In the course of this project and also reported by others,[92] it was found to be challenging to achieve ‘real’ bioorthogonality for applications inside of cells. Thus, careful examination of labelling conditions and appropriate controls are essential to distinguish signal from background.

In chapter 5, NAD+ was directly modified with a fluorophore to enable optical real-time imaging of ADP-ribosylation. Despite its bulky modification, the NAD+ analogue 11 proved to be a competitive and efficiently used substrate of ARTD1 in vitro as well as in cellula. This probe allowed to directly monitor the turnover of PAR on the level of the polymer as both, the formation and degradation of PAR, was imaged upon photoinduced DNA damage in a living cell. In combination with FLIM-FRET microscopy, compound 11 provides a powerful tool for detecting protein-specific PARylation in cells as shown by proof-of-principle with the covalent ARTD1 automodification or the non-covalent binding of macroH2A to PAR after DNA damage. This approach thus provides the basis for future experiments, where both covalent and non-covalent interactions with PAR can be studied for selected proteins. This could be extremely useful for the identification and characterisation of different PAR synthesising and degrading enzymes as well as of hitherto unknown protein targets, which has not been possible so far in the context of intact cells.[169]

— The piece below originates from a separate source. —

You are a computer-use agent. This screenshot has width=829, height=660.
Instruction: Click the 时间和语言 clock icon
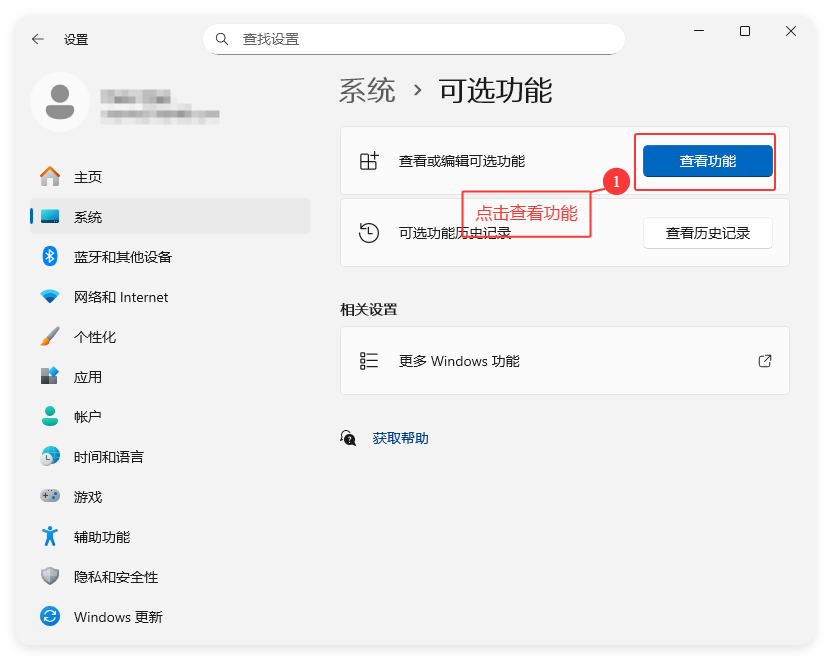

Despite achieving the central aim of this project, the method to deliver NAD+ into the cell still needs optimisation for a more convenient applicability and cellular studies lasting longer than one hour. When planning further FLIM measurements, one must consider that the site of the eGFP label at the protein of interest is very crucial for successful FRET and thus can be the limiting factor for further applications.

Chapter 6 deals with the question, whether the NAD+ analogues can be applied for the study of other PARylating enzymes such as ARTD2, ARTD5 or ARTD6. It was found that NAD+ analogues modified with alkyne groups in adenine position 2 and 6 are used by all these enzymes to a certain extent. DNA-dependent ARTDs can incorporate 2-modified analogues best as also sterically demanding compounds are incorporated. On the other hand, the tankyrases prefer 6-modified derivatives. Because ARTD5 and ARTD6 exhibit different constraints for metabolising bulky 2-modified analogues, this behaviour can be used to discriminate their activity.

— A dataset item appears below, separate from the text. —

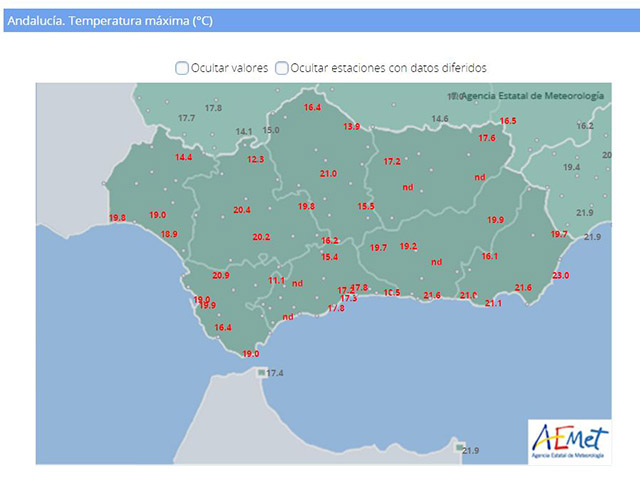The width and height of the screenshot is (640, 478).
Task: Select the 13.9 station value
Action: pos(351,127)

Although the in vitro experiments look very promising, these findings need to be approved in more complex systems such as a cellular environment. Because ARTD-specific inhibitors are not-well established by now, the presented FLIM-FRET approach can help to clarify their substrate properties also in a protein-specific manner.

Outlook and Future Research Directions

8 Outlook and Future Research Directions

In summary, the NAD+ analogues described in here have proven their potential for deciphering important questions in PAR research by offering the opportunity to monitor the polymer in real-time and in its natural environment with the help of fluorescence microscopy.

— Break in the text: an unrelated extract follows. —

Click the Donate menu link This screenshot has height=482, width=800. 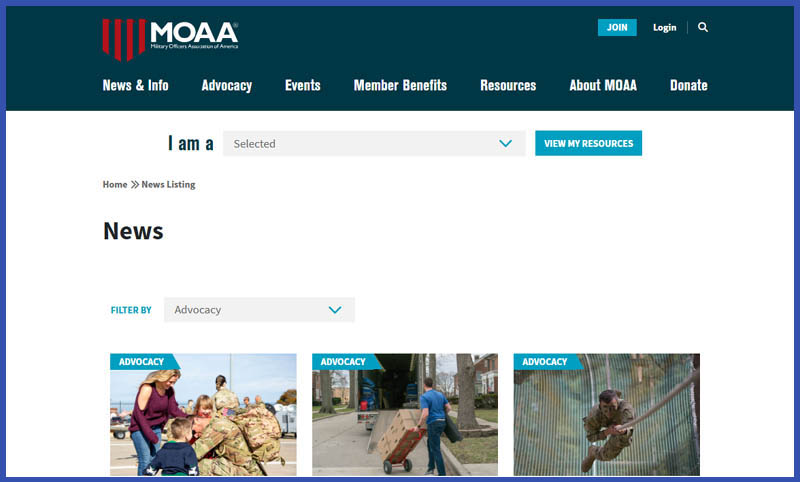[x=689, y=85]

Although all compounds synthesised in here were obtained in reasonable yields, the NAD+ synthesis route offers still some possibilities for optimisations. In case of compounds 9, 10 and 11, the introduction of a different linker could be beneficial to avoid the formation of an unreactive side product during TFA deprotection. For instance, diaminoalkyl spacers resulting in compound 83 would be a possible option as they are known to be stable under the chosen deprotection conditions. Moreover, the reporter groups in this project were mostly introduced on the level of adenosine or adenosine monophosphate. Using a suitable protection group and mild cleavage conditions, the functionalisation at the level of NAD+ would become possible and thus creating a more flexible synthesis route and easier access to derivatives (Scheme 17).